Tiny Veins

red bandaidThis weekend I went to the doctor for my annual physical.  I dread going for my physical because I am cursed with teeny, tiny veins.  Let me explain. Every year, without fail, the nurse or technician who is assigned to draw my blood cannot find my veins.  My veins are really tiny and so I have been told I am a “tough stick”.”  Last year, 2 different nurses tried to draw my blood and in the end, they had to call the doctor in who in turn used the sphygmomanometer (blood pressure meter) to pump up my arm to get my veins to pop out.
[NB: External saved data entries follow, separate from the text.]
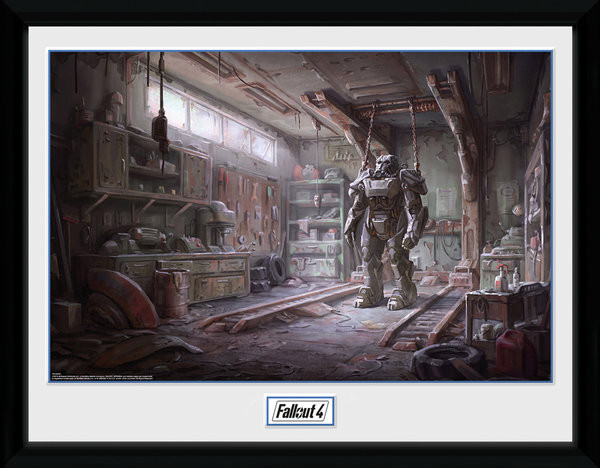Click the rusty barrel beside the workbench
The width and height of the screenshot is (600, 468).
point(171,291)
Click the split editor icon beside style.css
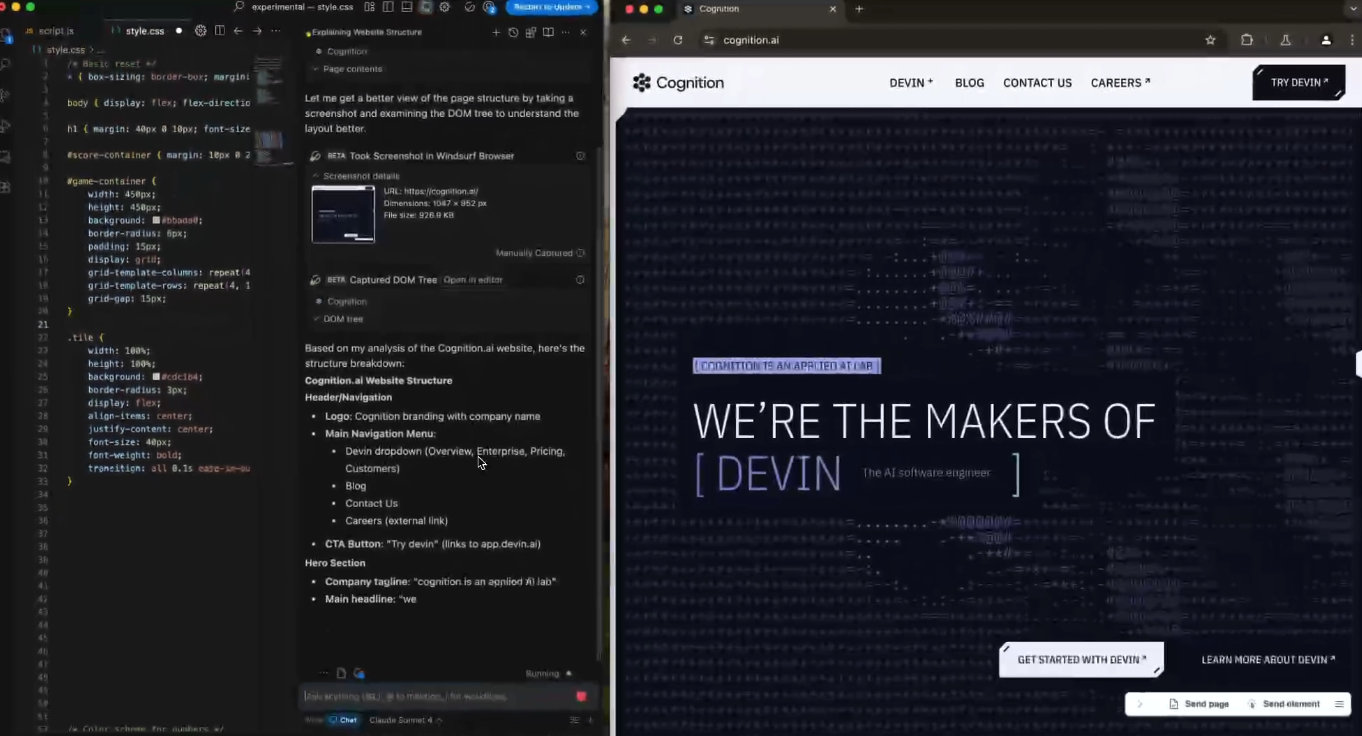This screenshot has height=736, width=1362. pos(220,31)
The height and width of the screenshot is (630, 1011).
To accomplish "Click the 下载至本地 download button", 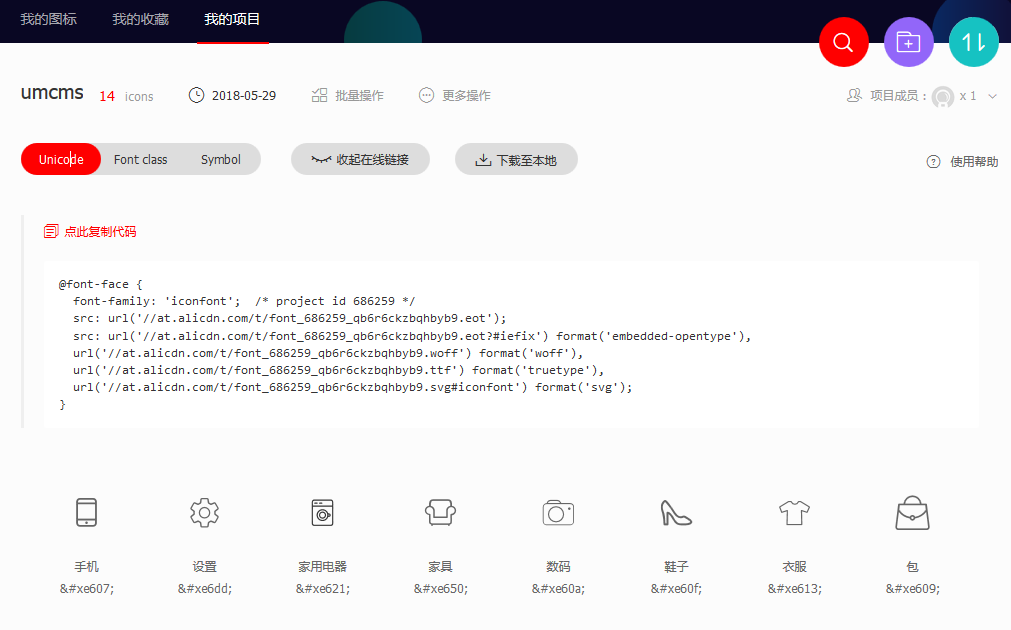I will point(516,158).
This year, I told the nurse up front that I have tiny veins and thus, drawing blood can be difficult.  I explained to her how it went down last year stressing that if she was not highly skilled, she should pass.   She heeded my warning and said that she would summon another nurse to come do the task.   In comes nurse number 2.  I again warn her and let her know what the situation is.  She states that she understands and starts to examine my veins.  First she attempts the left arm.  Realizing that the left arm was not the best, she moved over to the right arm.  She makes her first attempt which was a failure.  Band-aid number one is applied.

She then moves on to my right hand.  She checks the veins near my wrist, and on the back of my hand decides she’s going to draw from the back of my hand.  Boy did that hurt!  Unfortunately, her second attempt was not successful.  On goes band-aid number 2.  At this point, she moves back to the left arm.  She tells me she is going to try one more time.  She makes attempt # 3.  Failed again.  At this point, she realizes that she is not going to win this battle and she summons the doctor.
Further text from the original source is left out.